In ihrer Sitzung vom 18. November 2021 stimmten die Politiker*innen des Stadtumbau-Ausschusses (SUA) mehrheitlich für den vom Architekturbüro Winking Froh vorgelegten Entwurf. Im nächsten Schritt wird sich das Stadtverordnetenkollegium am 02. Dezember 2021 mit dem Thema befassen. Vorbehaltlich der Zustimmung dieses Gremiums, kann der Entwurf bis in alle Details konkretisiert werden, sodass der Neubau realisiert werden kann.

Neues Rathaus wird klimaneutral betrieben

„Wir werden ein Gebäude entstehen lassen, das Impulse für den weiteren Stadtumbau setzen wird“, betonte die Ausschussvorsitzende Dörte Köhne-Seiffert (SPD). Impulse soll der Neubau auch in Hinblick auf ökologische Anforderungen setzen: Nicht nur soll es den Gold-Standard der Deutschen Gesellschaft für Nachhaltiges Bauen (DGNB) erfüllen. Es wird auch das von der Politik geforderte Gründach erhalten.

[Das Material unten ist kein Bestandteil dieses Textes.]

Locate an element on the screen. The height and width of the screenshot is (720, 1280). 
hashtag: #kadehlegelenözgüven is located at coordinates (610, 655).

Der Betrieb wird CO2-neutral erfolgen, fossile Brennstoffe werden Dank des technischen Konzepts nicht benötigt. Der Umgang mit Bodenverunreinigungen wird im Zuge der weiteren Planung umfassend geklärt.

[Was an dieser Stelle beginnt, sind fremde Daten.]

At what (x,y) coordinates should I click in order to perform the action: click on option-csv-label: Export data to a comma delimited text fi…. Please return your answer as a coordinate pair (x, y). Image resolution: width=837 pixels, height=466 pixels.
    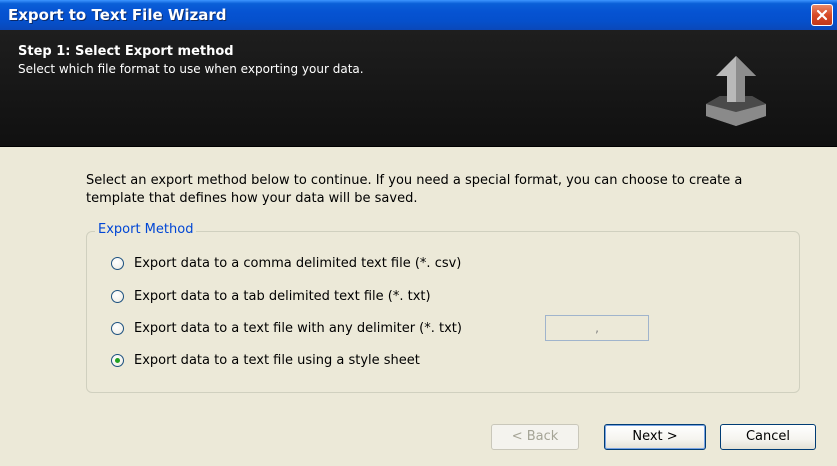
    Looking at the image, I should click on (298, 263).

Mit einer breiten Mehrheit aus Linke, SPD, FDP und CDU stimmte der Ausschuss für den Entwurf. Die Fraktion Bündnis 90 / Die Grünen stimmte gegen das Vorhaben.

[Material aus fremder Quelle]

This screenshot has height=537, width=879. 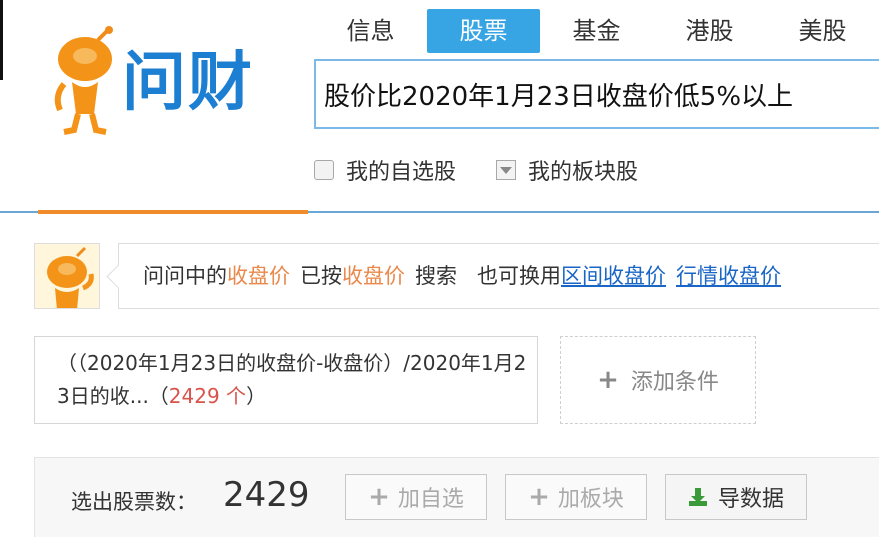 I want to click on logo-text: 问财, so click(x=188, y=83).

Rahmenplan-Fortschreibung vorgestellt

Gegenstand der Beratungen war auch die sogenannte Fortschreibung des Rahmenplans. Mit ihr soll die weitere Arbeit im Sanierungsgebiet Krückau-Vormstegen erleichtert, eine bessere Lesbarkeit elementarer Aussagen hergestellt und Abstimmungen vereinfacht werden. „Wir haben die Darstellung vereinfacht und zeigen Gebäude- und Stadtkanten, statt einzelner Gebäude“, erläuterte Tobias Gehle, Leiter des Amtes für Projektentwicklung. Erfordern bislang selbst kleine Änderungen des Plans Abstimmungen mit dem Innenministerium, wären diese künftig obsolet. Ein Wunsch, den selbst das Ministerium geäußert hatte.

Darüber hinaus sind einzelne zwischenzeitlich erforderlich gewordene Änderungen berücksichtigt, das Radwegenetz sowie Sicht- und Wegebeziehungen aufgenommen worden. Der Ausschuss stimmte bei einer Enthaltung der Fraktion Die Linke mehrheitlich für die Fortschreibung, die nun in einer formellen Beteiligung der Öffentlichkeit und Trägern öffentlicher Belange vorgestellt wird, bevor sie abschließend im Stadtumbau-Ausschuss sowie im Kollegium beraten wird.